%%

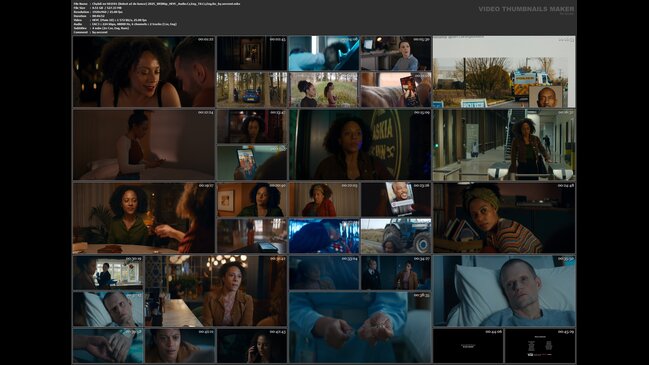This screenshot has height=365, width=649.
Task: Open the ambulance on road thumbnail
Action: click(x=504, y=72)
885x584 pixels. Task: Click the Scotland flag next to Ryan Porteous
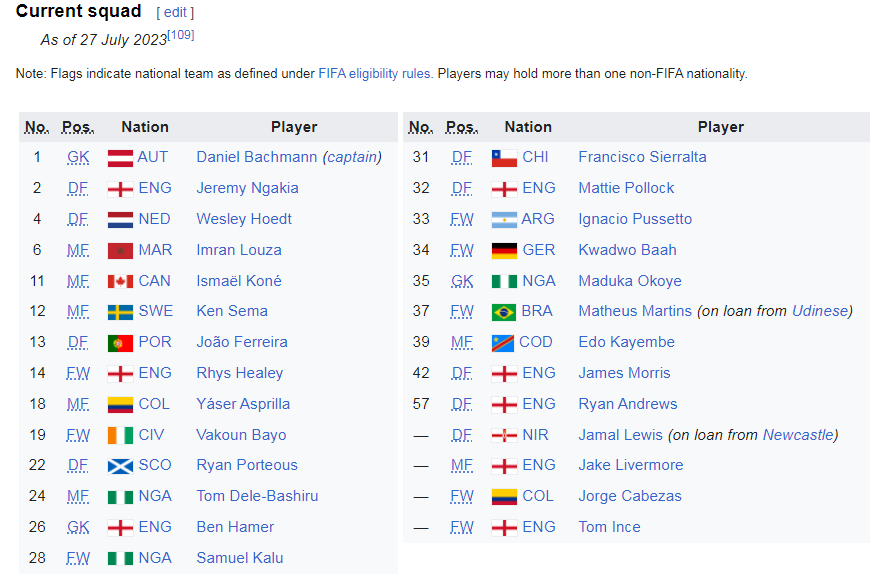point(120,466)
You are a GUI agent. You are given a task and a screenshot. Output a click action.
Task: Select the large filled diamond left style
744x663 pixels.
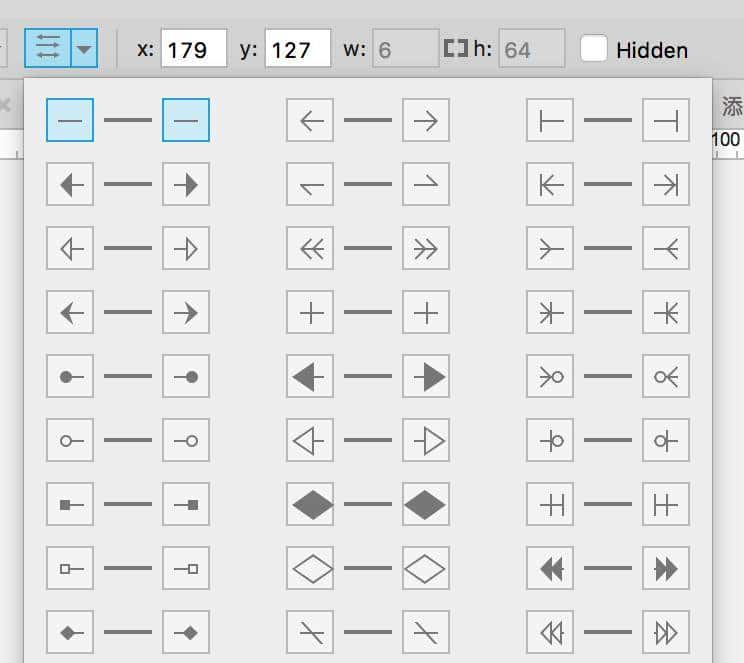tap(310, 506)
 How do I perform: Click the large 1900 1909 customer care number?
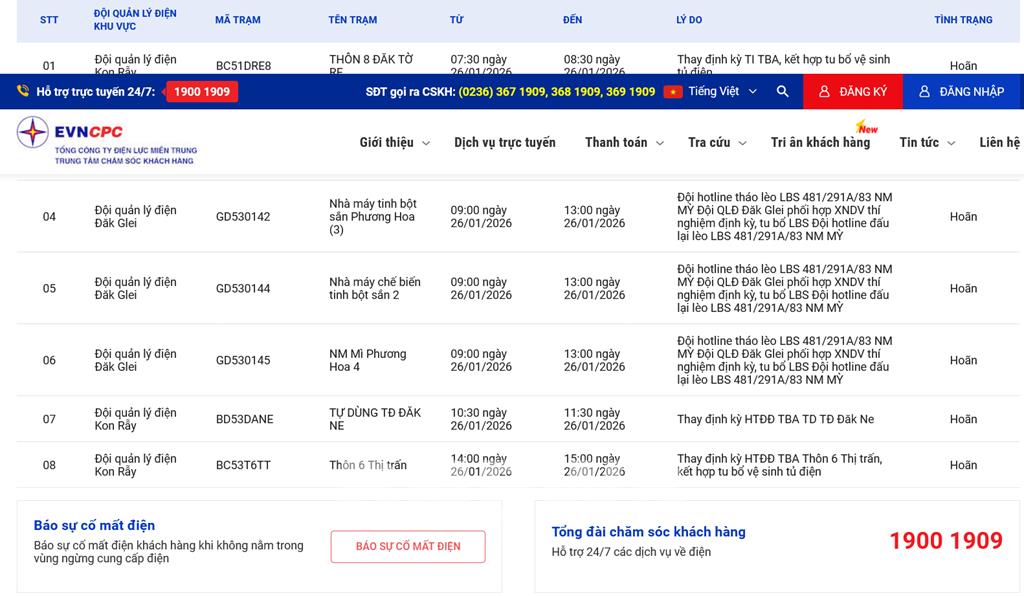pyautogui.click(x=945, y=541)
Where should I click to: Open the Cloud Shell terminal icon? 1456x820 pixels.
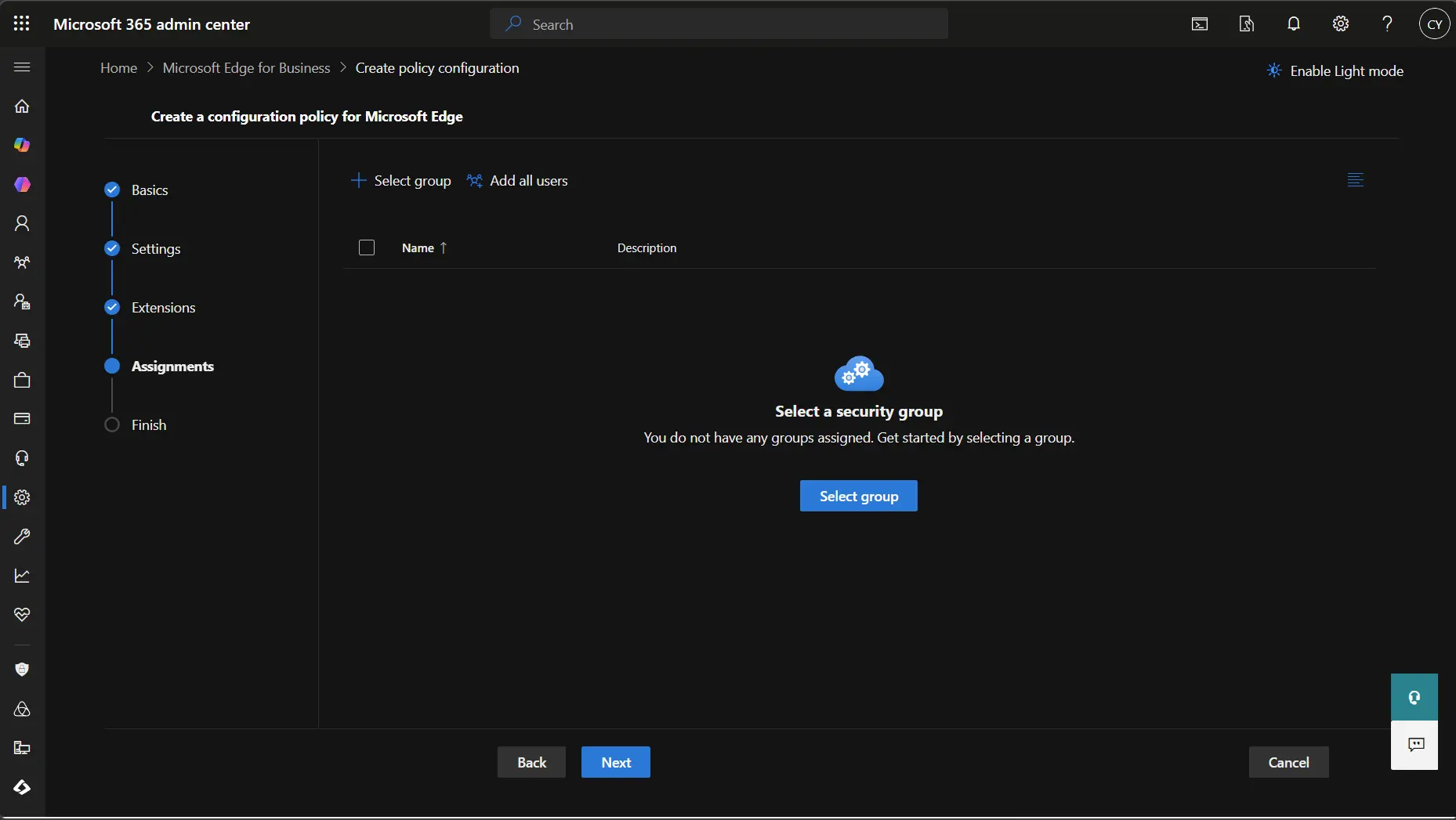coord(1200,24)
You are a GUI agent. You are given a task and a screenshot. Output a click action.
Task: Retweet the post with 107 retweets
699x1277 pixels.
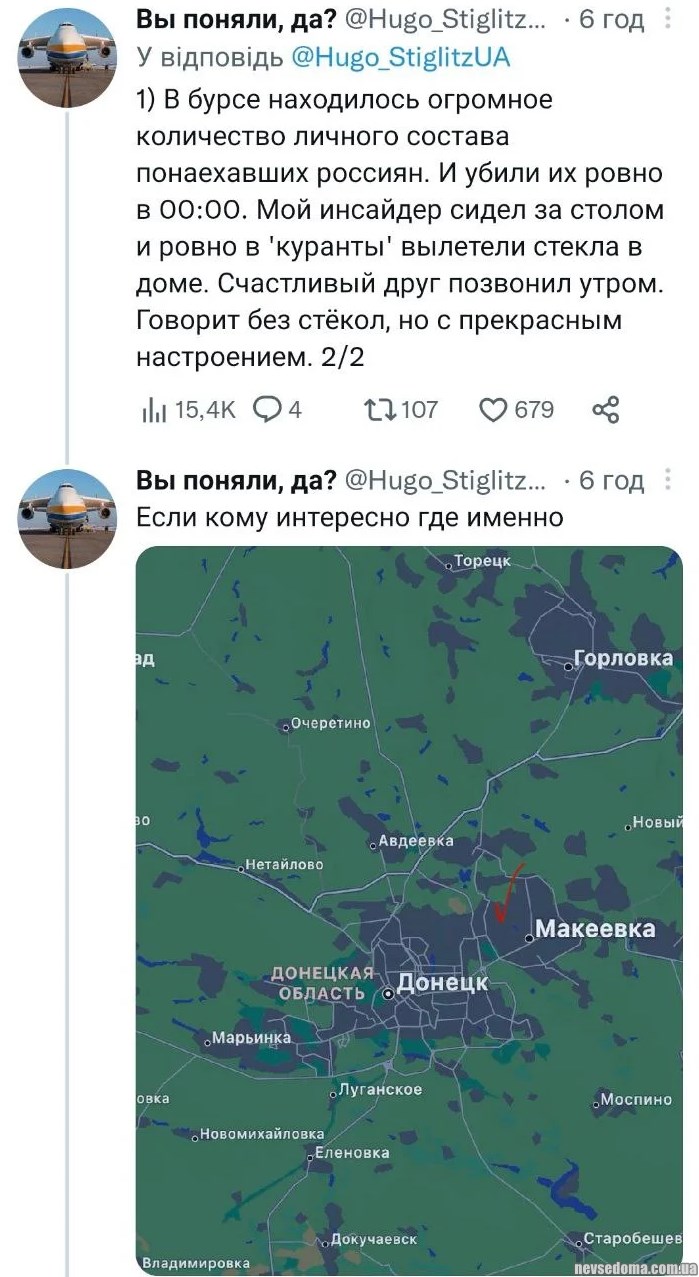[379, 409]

%%

# WHAT THIS TASK INVOLVES:
An exact restatement of the lines from the one holding "Where should I" through the end of the entries, both ends included, is the whole answer. Pictures stay out.

# RESPONSE AREA:
Where should I click to: Open the Cloud Shell terminal icon? 1456x820 pixels.
coord(1200,24)
You are a GUI agent. You are given a task and a screenshot. Output a click action.
Task: Retweet the post with 107 retweets
699x1277 pixels.
[379, 409]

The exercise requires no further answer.